Kafka Producer - By default supports Multithreading?

I am newbie to kafka. I have created sample kafka sync producer and consumergroup programs using kafka_2.9.2-0.8.1.1.
So My question is, do I need to add multithreading code to producer (like consumergroup class has) to support huge number of requests? I read producer send method is thread safe.
So kafka producer will take care of multithreading concepts internally or developer has to code explicitly?
Any help would be highly appreciated.
Thanks,
Cdhar
There are two types of producers available with Kafka. (1) SyncProducer (2) AsyncProducer. If you set the producer.type configuration as async it will uses the AsyncProducers. By default it uses the Synchronous producer class.
Once running in async mode it creates a separate AsyncProducer instance per broker.And each of these AsyncProducer instances maintains its own internal background thread for sending the messages. These are called ProducerSendThread.
So there is one thread running per broker and your parallelism is based on the number of brokers available in the cluster.
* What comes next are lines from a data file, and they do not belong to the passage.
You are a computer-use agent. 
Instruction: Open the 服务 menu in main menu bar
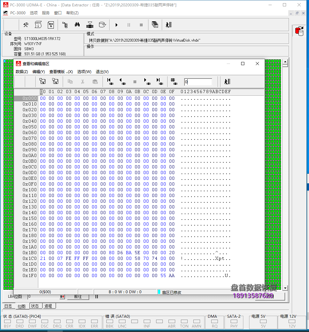46,13
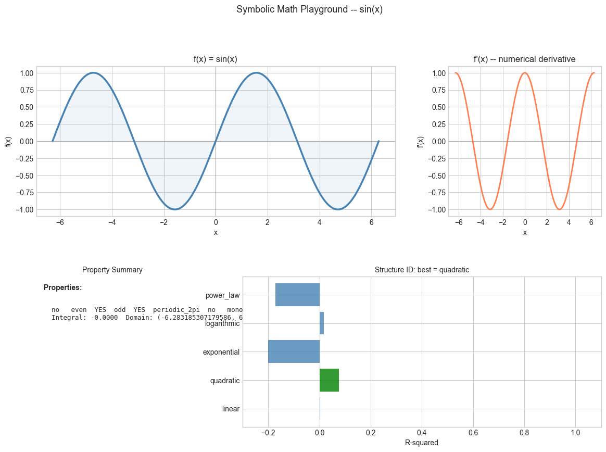The width and height of the screenshot is (606, 452).
Task: Click the 1.0 tick on R-squared axis
Action: [x=575, y=433]
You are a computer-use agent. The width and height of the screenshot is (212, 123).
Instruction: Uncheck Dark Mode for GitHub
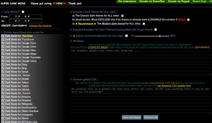[3, 90]
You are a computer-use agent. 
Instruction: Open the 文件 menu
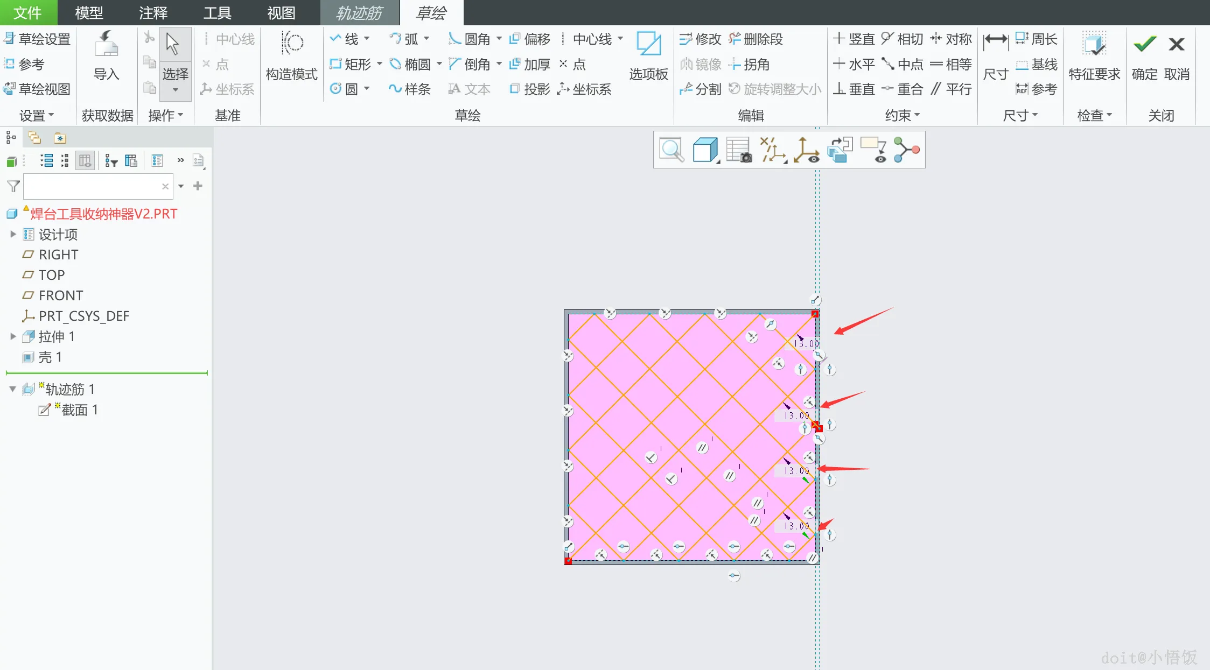coord(27,12)
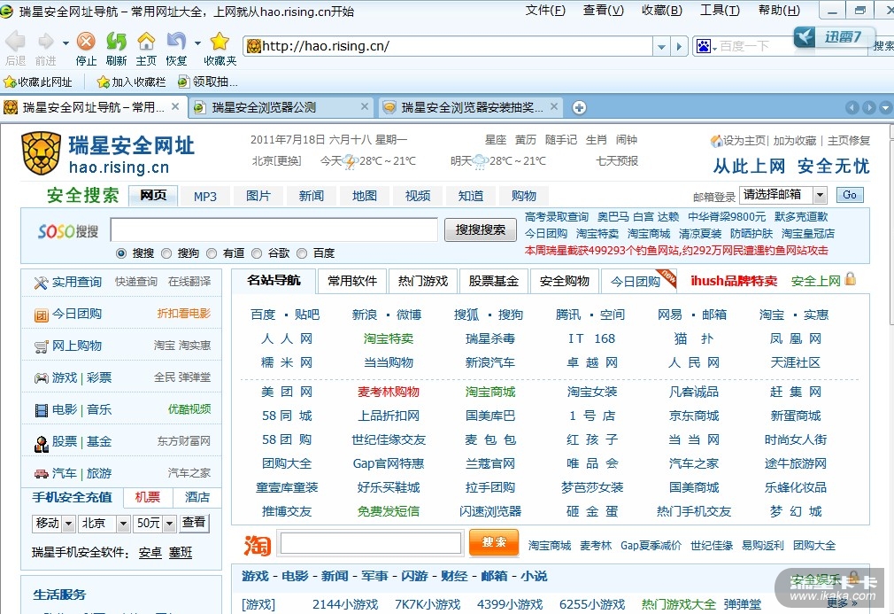The height and width of the screenshot is (614, 894).
Task: Click the Stop (停止) toolbar icon
Action: [86, 42]
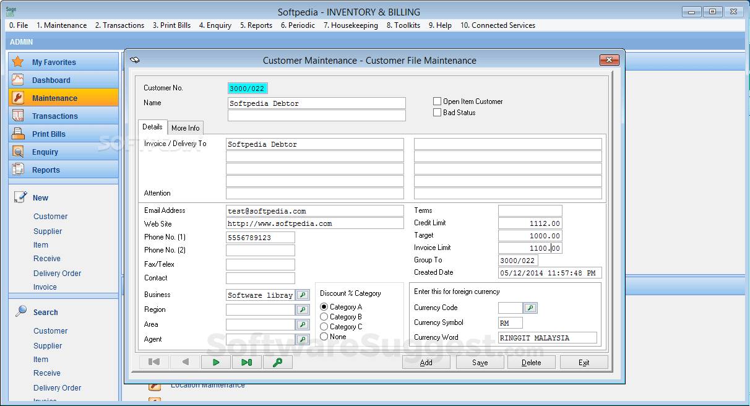Switch to the More Info tab
750x406 pixels.
click(186, 128)
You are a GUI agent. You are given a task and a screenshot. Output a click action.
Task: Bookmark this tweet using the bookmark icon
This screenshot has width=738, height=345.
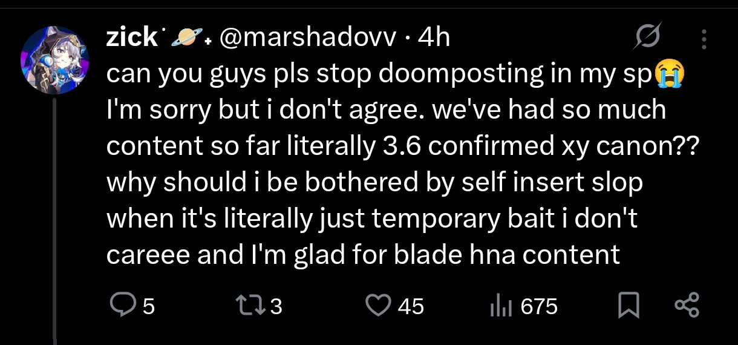tap(629, 306)
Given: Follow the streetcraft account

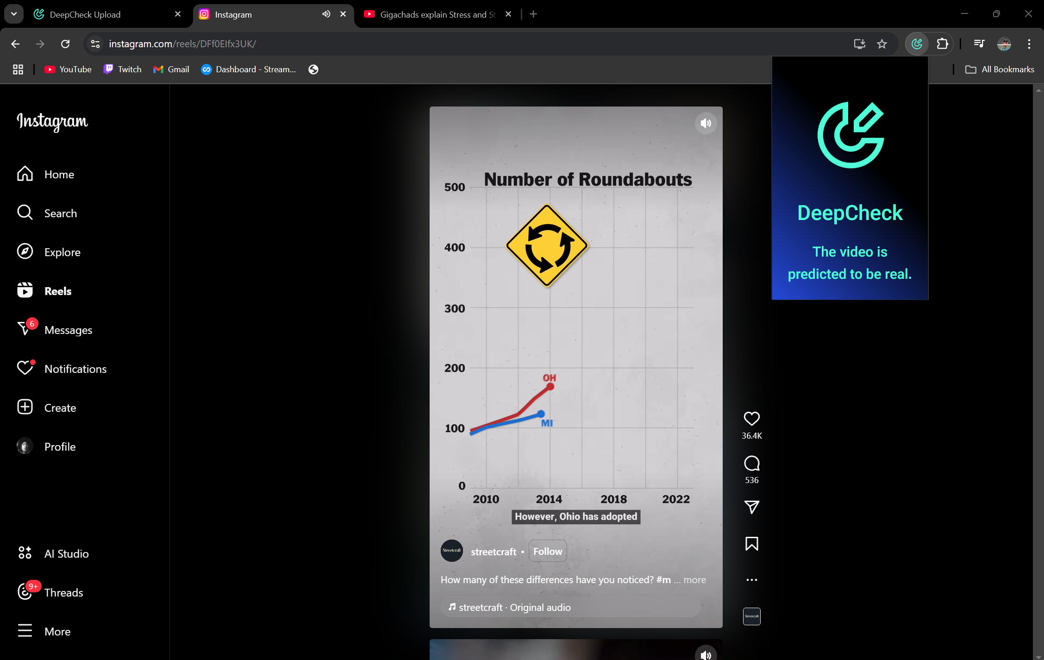Looking at the screenshot, I should tap(548, 551).
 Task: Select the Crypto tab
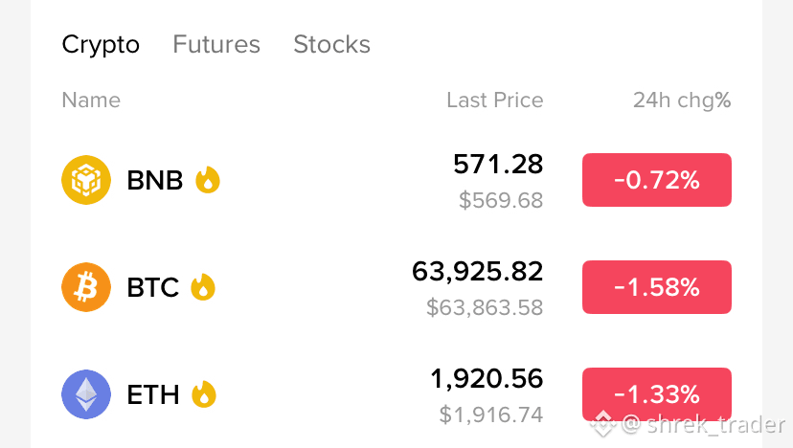tap(101, 45)
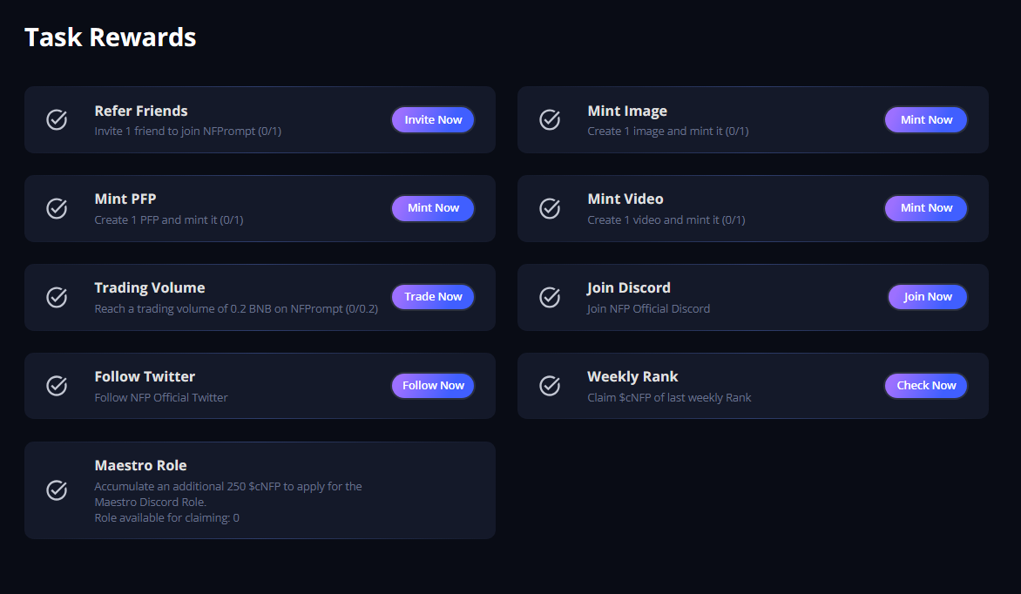Click the Task Rewards heading

tap(111, 37)
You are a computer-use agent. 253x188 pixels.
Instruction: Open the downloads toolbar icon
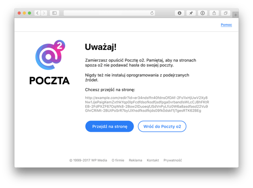[179, 13]
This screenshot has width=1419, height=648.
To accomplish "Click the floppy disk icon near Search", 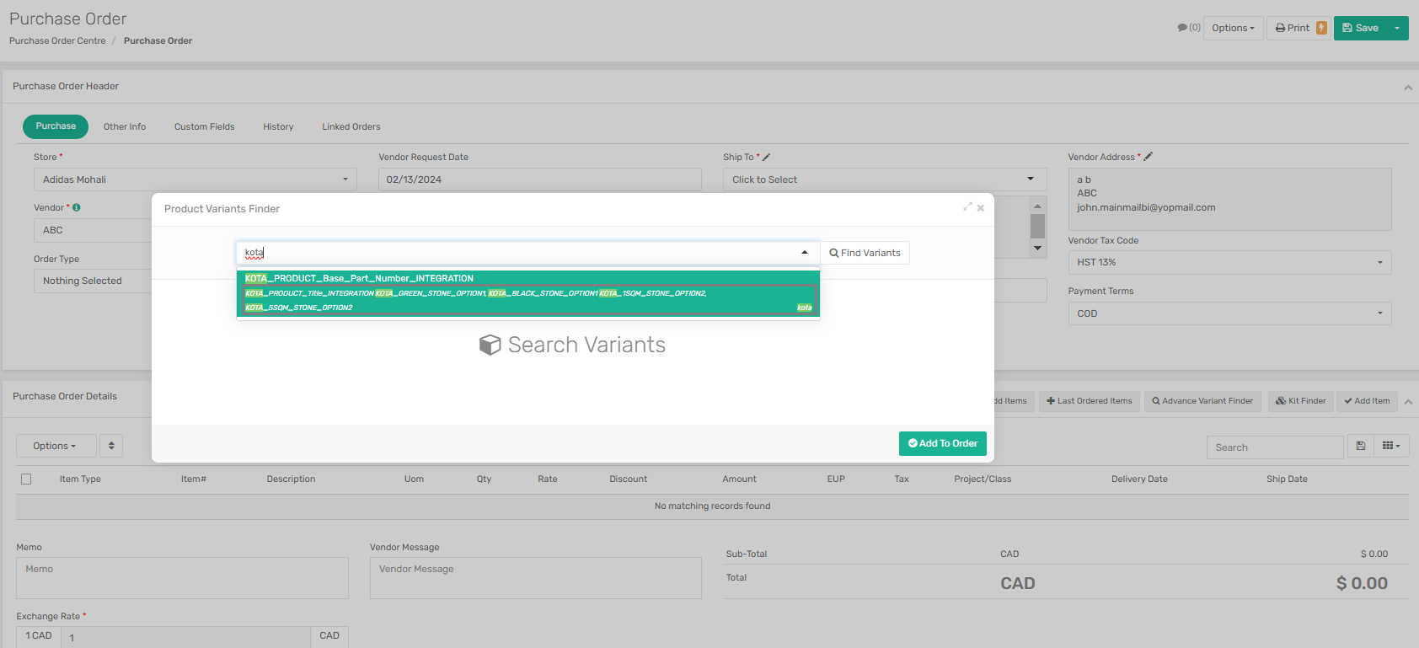I will 1360,446.
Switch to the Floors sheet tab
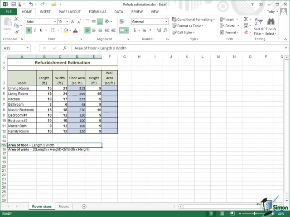The image size is (290, 217). [x=63, y=206]
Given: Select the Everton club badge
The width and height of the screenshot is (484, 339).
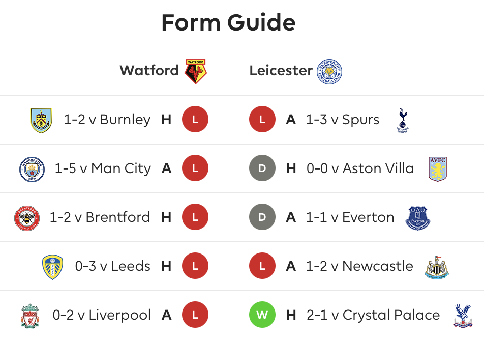Looking at the screenshot, I should (x=417, y=218).
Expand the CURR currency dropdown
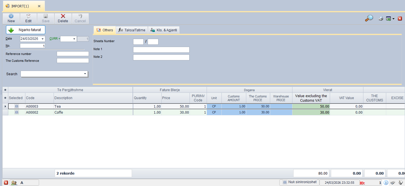 [74, 39]
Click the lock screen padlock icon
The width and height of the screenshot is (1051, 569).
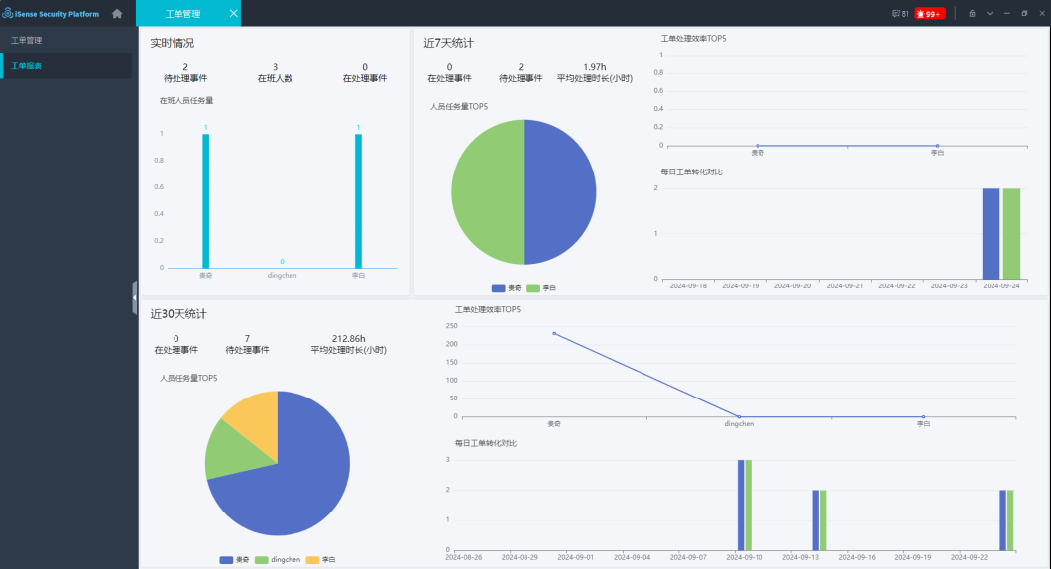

So adding new brokers in the cluster should provide you the flexibilities to increase the level of parallelism while producing data using Kafka.But remember adding a new broker to your cluster should be considered taking other paramaters also into consideration.

Parallel processing of JMS messages?

Is it possible to create a pool of Message Listeners or a Message Driven Beans to process messages from a JMS queue or topic in parallel ?
I am using JBoss and JBoss's JMS
Yes, if the MDB pool size is greater than one, JBoss should create multiple MDBs to process the messages in parallel.
Absolutely. I've done it with JMS queues to create a multi-server pool of listeners in order to process large numbers of transactions. You can use the Competing Consumers pattern. I used a modified one, since we needed to process messages in order within accounts. We used a lease mechanism to allocate servers to account number ranges, providing failover and scalability.
We were using Tibco's JMS provider, but it works with any JMS provider.